Their 2007 record ‘Super Taranta!’ introduced them to a wider audience on the back of widespread critical acclaim and huge record sales. And while ‘Taranta’ is still the band’s bar setting record, they haven’t released a bad album since their 1999 debut ‘Voi-La Intruder.’ In fact, ‘Taranta’s proper follow up, 2011’s ‘Trans-Continental Hustle’ sold even better than it did.
Now it’s 2013 and ‘Pura Vida Conspiracy,’ Gogol Bordello’s new studio album is unleashed unto the masses.
Catchy horns and otherworldly chants kick the record off in the right direction, with front man Eugene Hutz’s now familiar, heavily accented vocal work quickly joining the mix and declaring the band rising again in a swirling of gypsy dancehall swing.
A trio of mandolins that recall the Italian countryside press the gas on ‘Dig Deep Enough.’ A song which doesn’t stay subdued very long before a cinematic swelling of shout along choruses that evoke strength and longevity in music and lyrical content. It’s one of the best songs on the record and impossibly infectious, easily dancing between tempos and levels of aggression. It wouldn’t be overrated to call it a masterpiece.
‘Malandrino’ is another hyper reworking of some more traditional Italian music. Malandrino actually means rascal in Italian and Eugene assures us in the song that he was born one, came by it naturally and intends to remain as such indefinitely.
‘Lost Innocent World’ is an angry, adrenaline-spiking ditty that follows the same basic song structure this band has become known for (quiet, loud, louder, louder still, loudest).
And while you can find elements of every musical genre the world has ever known in the bars of a Bordello record, ‘Name Your Ship’ is probably as close to Celtic punk as you’ll ever hear this band getting.
‘Rainbow’ has that wide orchestral sweep that fills every spare inch of sound in the space it occupies and reminds you what a well considered and conceived wall of sound Gogol Bordello is beneath all the insanity.

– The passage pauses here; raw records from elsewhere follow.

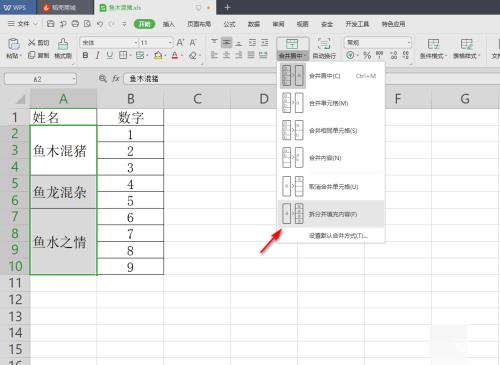Click 设置默认合并方式 link in the menu
This screenshot has width=500, height=365.
pyautogui.click(x=338, y=236)
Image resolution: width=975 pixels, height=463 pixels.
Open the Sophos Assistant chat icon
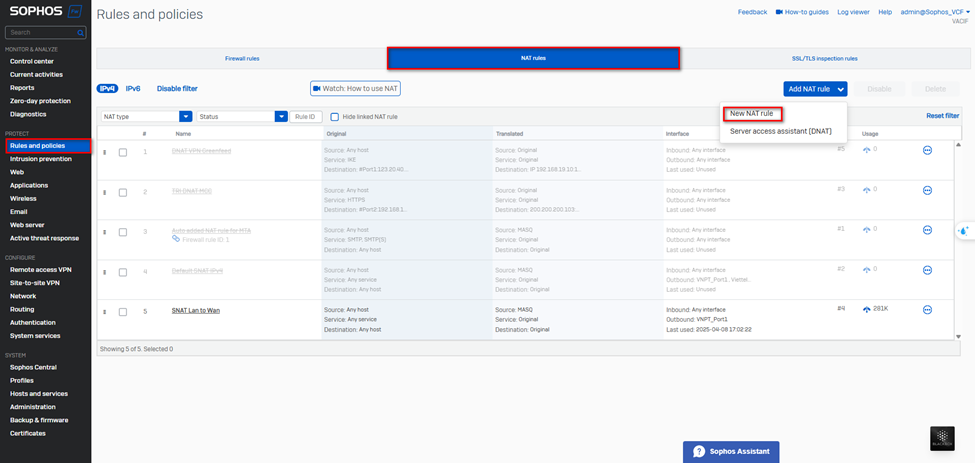point(700,452)
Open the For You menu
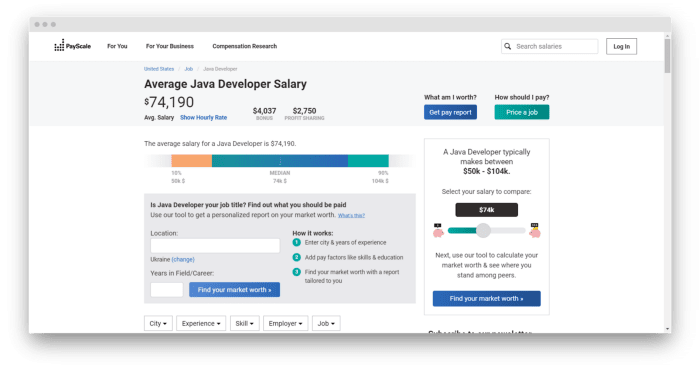 point(117,46)
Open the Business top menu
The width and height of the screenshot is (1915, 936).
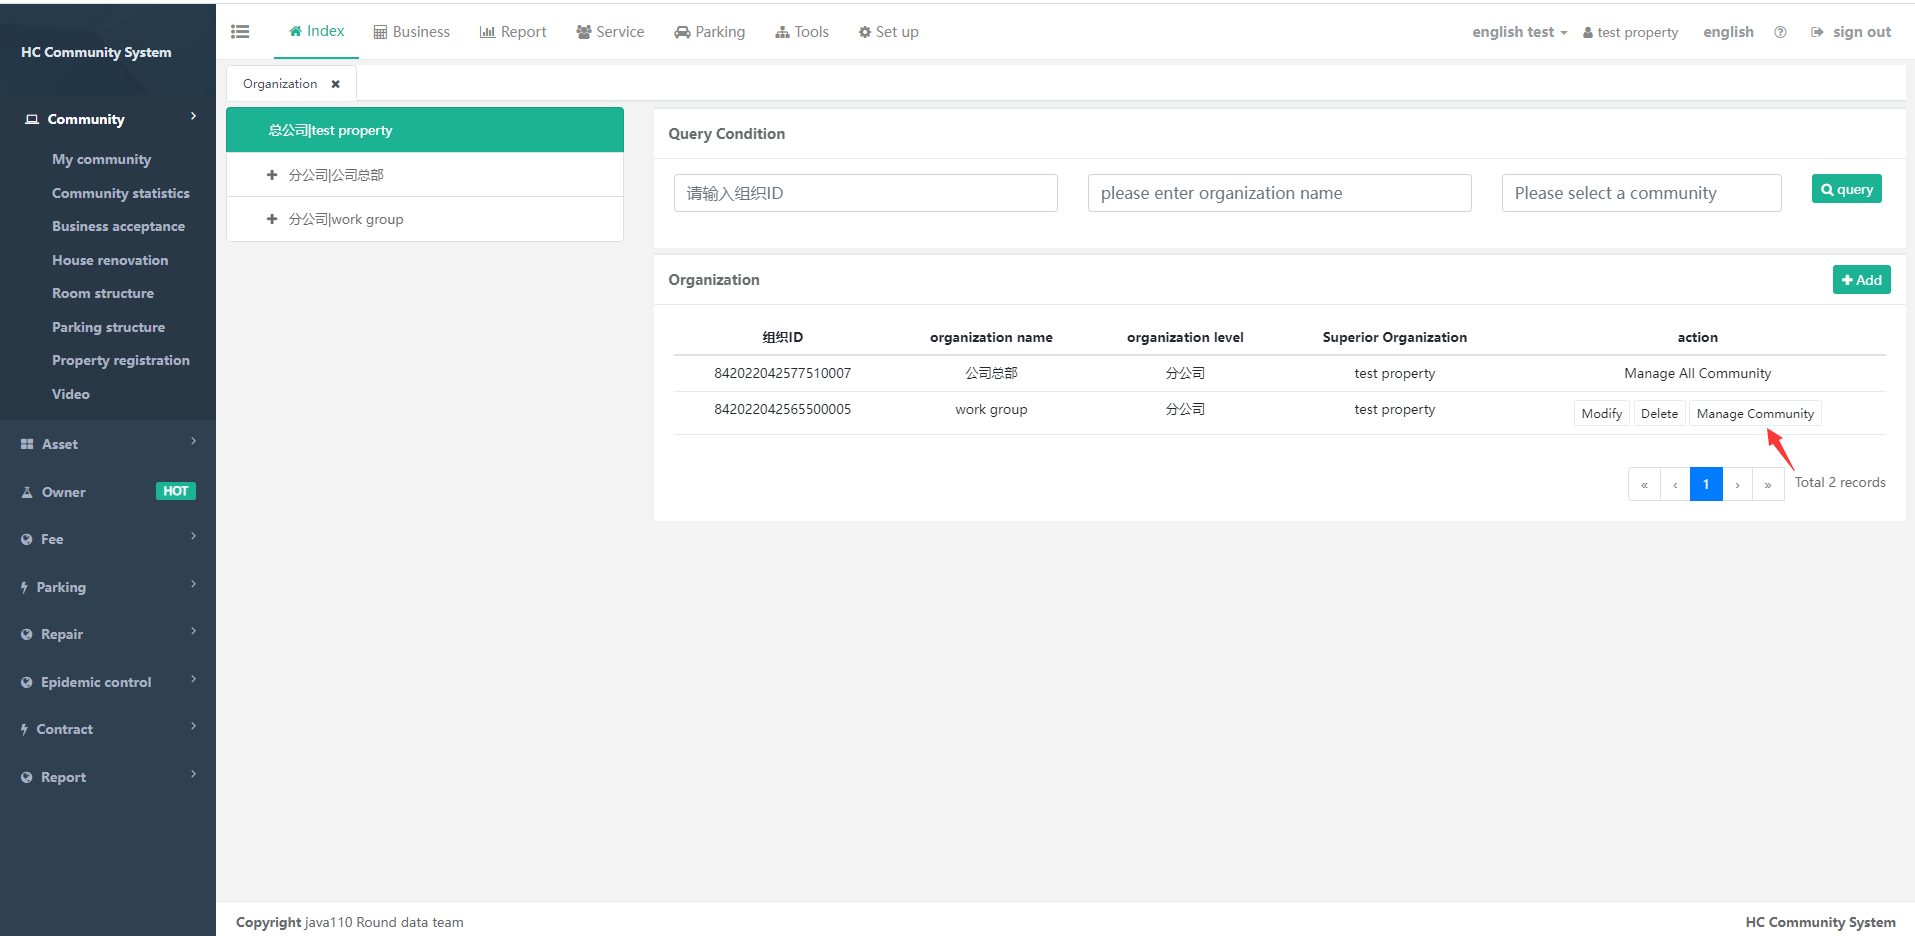click(x=411, y=32)
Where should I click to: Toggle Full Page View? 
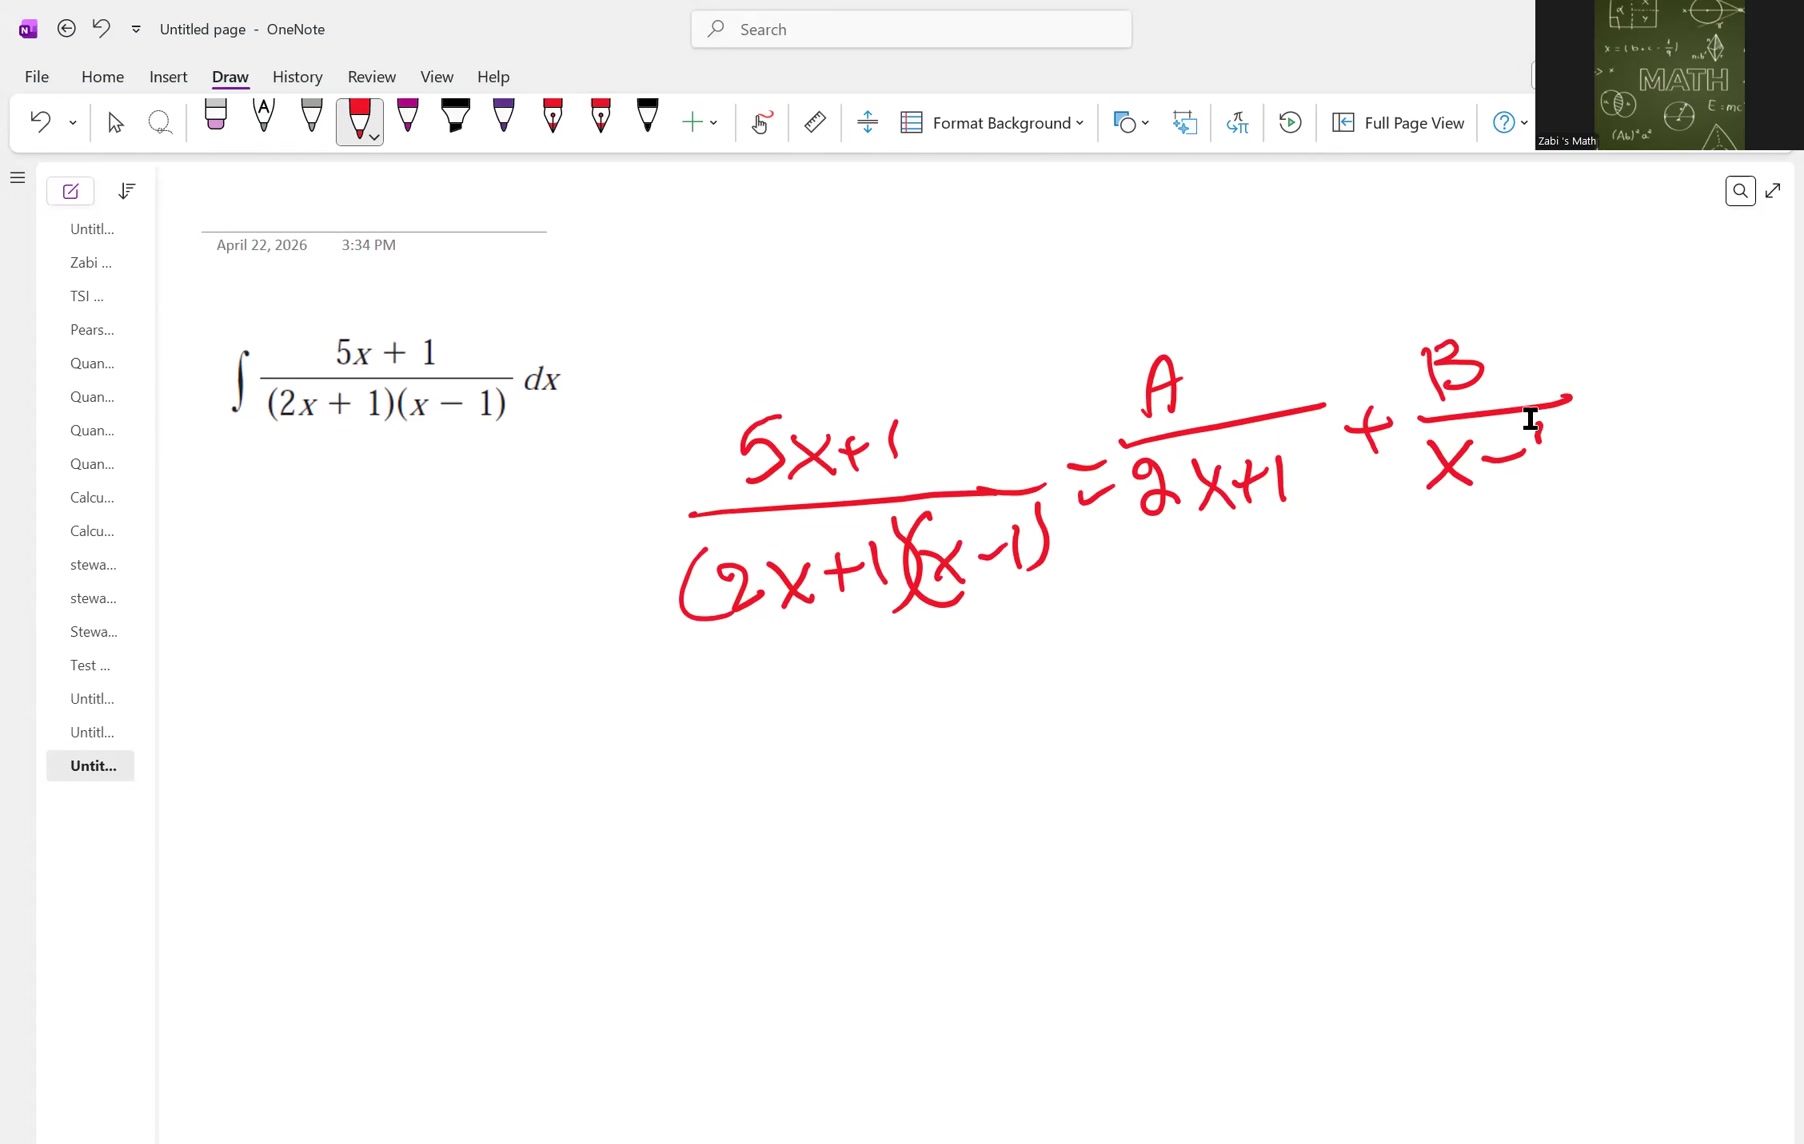click(x=1399, y=122)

I’ve always been partial to Gogol Bordello’s faster songs than their slower ones (which makes sense as I’ve always been partial to faster songs in general than slower ones). As such the quality of ‘Pura Vida’ wanes a bit for me in its second half (with the exception of the brilliant ‘Gypsy Auto Pilot’). This is where you’ll find much of the album’s more contemplative, ballad-y cuts. They’re not bad songs and if you’ve been jumping around your room playing guitar on a broom and yelling and yodeling at the top of your lungs for the first six songs, then a few of the last six will give you some much needed time to catch your breath.
It must be said that Gogol Bordello is softening with age. I’m sorry but that’s a fact. There is a restraint that creeps more and more into every subsequent record the band release, away from the more wild, hyperkinetic abandon exemplified in records like ‘Gypsy Punks’ and the aforementioned ‘Taranta!’
‘Pura Vida Conspiracy’ contains some of the bands most well written and exciting songs to date, but as a whole isn’t on the level as some of their earlier records. Which is in no way a non-recommendation. On the contrary, this record is a must have, or at the very least a must listen for fans of the band and fans of multi-instrumental, worldly sounding punk rock with deceptively deep lyrical content.
And, perhaps most importantly, this shit’s going to sound insane live.